### Soal Latihan
(a) Tolong tentukan apakah pernyataan (i), (ii), dan (iii) sesuai dengan teks tentang Artaban. Jawab tiap pernyataan dengan ya atau tidak, dan kutip kata-kata teks yang menjadi dasarnya. (i) Nama Caspar, Melchior, dan Balthasar berasal dari tradisi sejak abad ke-7. (ii) Menurut Santo Bede, Melchior mempersembahkan kemenyan. (iii) Artaban berangkat ke Yerusalem untuk bertemu dengan tiga Orang Majus lainnya.
(b) Ganti "Gereja Katolik Roma" dengan "Gereja Barat" pada bagian teks tentang Artaban antara "Nama tiga orang" dan "Melchior, dan Balthasar.", termasuk kedua ujungnya. Tuliskan bagian itu setelah penggantian.
(c) Lanjutkan teks tentang Artaban mulai setelah kalimat terakhirnya.

### Kutipan Teks
>>>
ARTABAN, Orang Majus Keempat yang Misterius
Oleh Febry Silaban
Tulisan ini masih berkaitan artikelku yang pertama kemarin tentang Epifani (https://m.facebook.com/story.php?story_fbid=10225351658406990&id=1489444066).
Nama tiga orang Majus yang sekarang ini dikenal di Gereja Katolik Roma berasal dari tradisi yang diperoleh sejak abad ke-7, dengan nama Caspar, Melchior, dan Balthasar.
Santo Bede (735) menulis tentang hal ini dalam tulisannya, Excerpta et Collectanea, “Orang majus adalah mereka yang membawa persembahan bagi Tuhan. Yang pertama dikatakan bernama Melchior, seorang tua berambut putih dan berjenggot panjang… yang mempersembahkan emas kepada Kristus bagai kepada seorang raja. Yang kedua bernama Caspar, seorang muda tanpa jenggot dan kulitnya berbintik-bintik kemerahan… menyembah-Nya sebagai Tuhan dengan persembahan kemenyan, suatu persembahan yang layak bagi yang ilahi. Yang ketiga, berkulit hitam dan berjenggot lebat, namanya Balthasar… dengan persembahan mur yang menandai bahwa Anak Manusia akan wafat.”
Masing-masing mereka sering diidentikkan sebagai berikut: Melchior sebagai Raja Arab, Gaspar (atau Caspar) sebagai Raja Sheba, dan Balthazar sebagai Raja Mesir.
Namun, ada juga ahli yang mengatakan bahwa sebenarnya ada ‘Orang Bijak Keempat yang Misterius’, yang bernama Artaban, seorang Raja Persia (Iran), yg membawa safir biru, batu ruby merah, dan mutiara sebagai persembahannya. Lalu, mengapa Artaban tidak dihitung dalam kunjungan orang majus ke Betlehem? Apakah Artaban bisa akhirnya melihat bayi Yesus di Betlehem? Nah, ini cerita yang lebih menarik lagi.
Artaban adalah seorang Raja Persia (Iran sekarang) yang mempelajari planet dan bintang membawanya untuk memprediksi kelahiran Raja segala raja. Dikatakan bahwa dia menjual semua yang dimilikinya dan membeli safir biru besar sebagai pecahan langit malam, batu ruby yang lebih merah dari sinar matahari terbit, dan mutiara berkilau semurni puncak gunung salju di senja hari, yang ingin dia bawa sebagai penghormatan kepada Raja para raja ini. Dia kemudian berangkat ke Yerusalem, di mana dia telah berjanji untuk bertemu dengan tiga Orang Majus lainnya untuk bersama-sama mengunjungi Raja yang baru lahir ini.
<<<
### Daftar Baris
>>>
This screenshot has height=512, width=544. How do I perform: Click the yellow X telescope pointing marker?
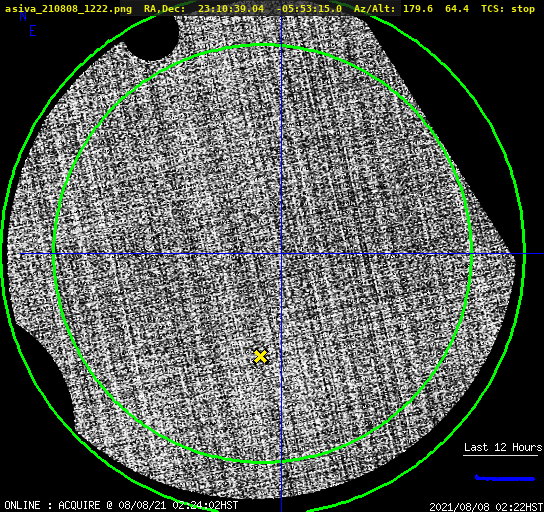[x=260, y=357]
<<<
>>>
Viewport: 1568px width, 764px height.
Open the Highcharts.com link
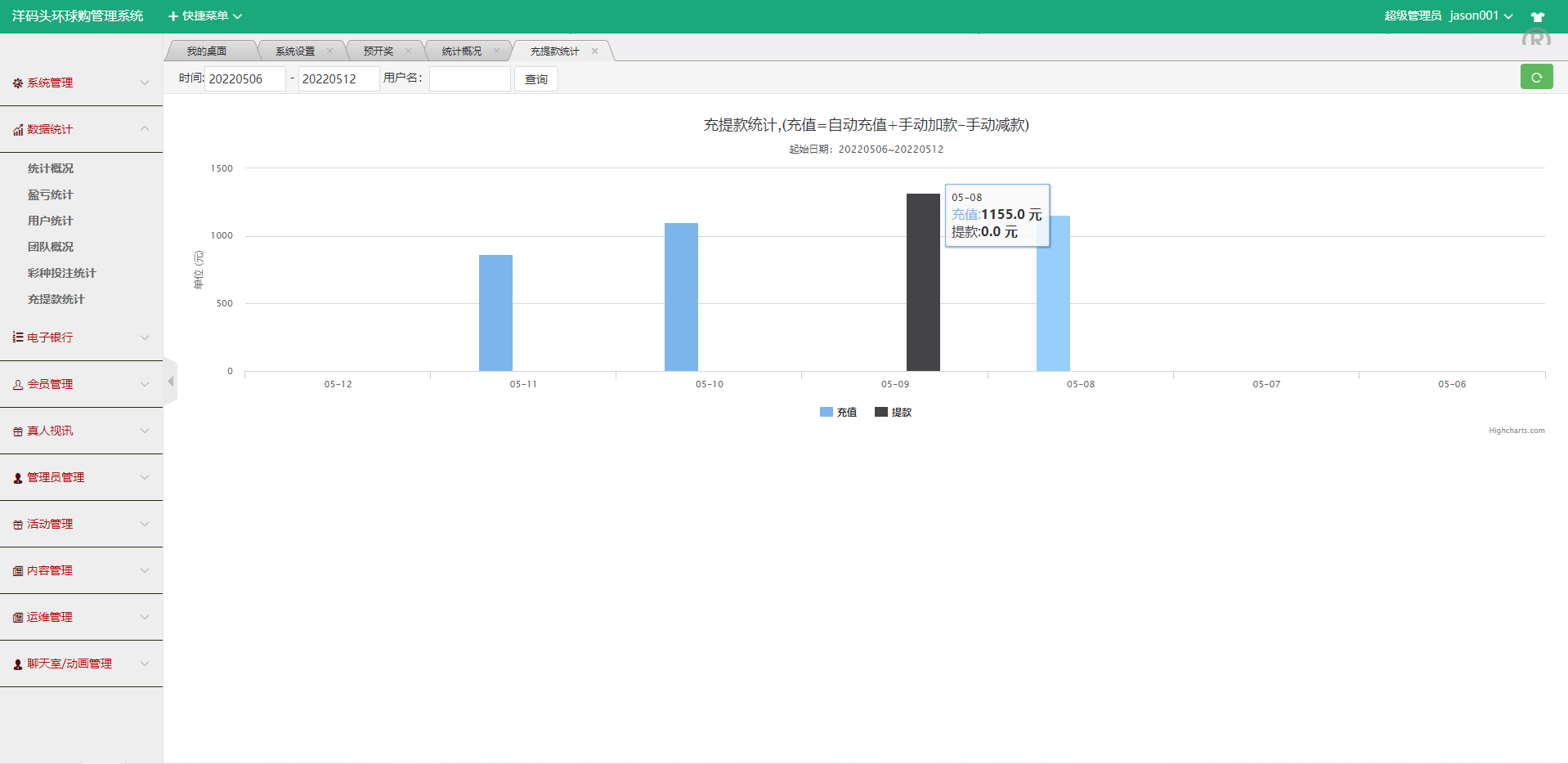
<<<
### Kunci Jawaban
(a)
(i) Ya: "berasal dari tradisi yang diperoleh sejak abad ke-7"
(ii) Tidak: "yang mempersembahkan emas kepada Kristus bagai kepada seorang raja"
(iii) Ya: "Dia kemudian berangkat ke Yerusalem, di mana dia telah berjanji untuk bertemu dengan tiga Orang Majus lainnya"

(b)
Nama tiga orang Majus yang sekarang ini dikenal di Gereja Barat berasal dari tradisi yang diperoleh sejak abad ke-7, dengan nama Caspar, Melchior, dan Balthasar.

(c)
Setelah berminggu-minggu perjalanan yang sulit yang membuat frustrasi, tiba-tiba dia menemukan seorang lelaki tua Yahudi terbaring di jalan, menderita demam yang mematikan, seraya memohon bantuan. Artaban ragu-ragu. Jika dia berhenti untuk melayani orang asing yang sekarat, dia bisa ketinggalan dengan ketiga temannya. Namun, jika dia pergi sekarang, pria itu pasti akan mati. Akhirnya, dia tinggal bersama pria yang sakit itu dan merawatnya hingga sembuh. Kemudian Artaban meninggalkan bersamanya semua yang tersisa dari roti dan anggur, dan simpanan ramuan penyembuh. Lalu, kata pria Yahudi yg sudah sembuh itu, “Aku tidak punya imbalan apa pun, hanya informasi ini nabi kami meramalkan bahwa Mesias akan lahir di Betlehem, bukan di Yerusalem. Semoga Tuhan membawa Anda dengan aman ke tempat itu, karena Anda punya belas kasihan menolong orang sakit seperti saya.”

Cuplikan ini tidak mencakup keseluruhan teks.